#### [Task to complete]
The task calls for the line containing "Given: Click inside the Body content textarea" and all later lines, through the end of the entries below, to be set down exactly and without pictures.

#### [Provided data]

------------

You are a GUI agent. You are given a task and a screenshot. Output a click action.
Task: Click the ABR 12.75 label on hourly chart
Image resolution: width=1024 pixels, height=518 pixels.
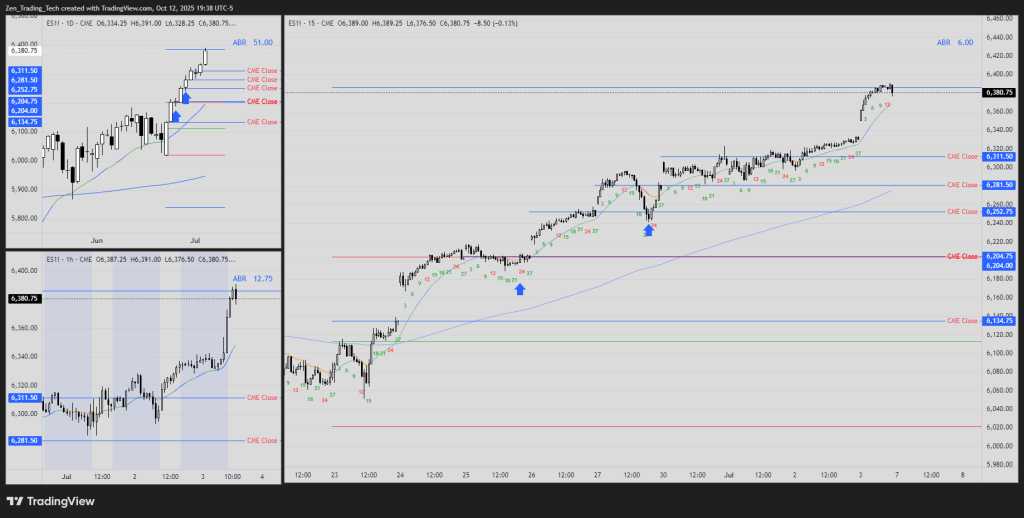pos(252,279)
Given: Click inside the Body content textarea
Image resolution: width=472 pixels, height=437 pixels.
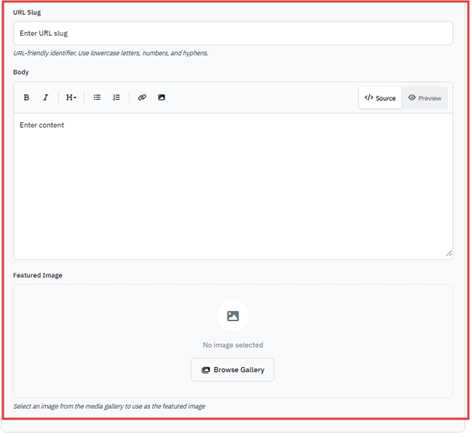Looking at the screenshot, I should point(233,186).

------------

#### [Solution]
Given: Click inside the Body content textarea
Image resolution: width=472 pixels, height=437 pixels.
Looking at the screenshot, I should point(233,186).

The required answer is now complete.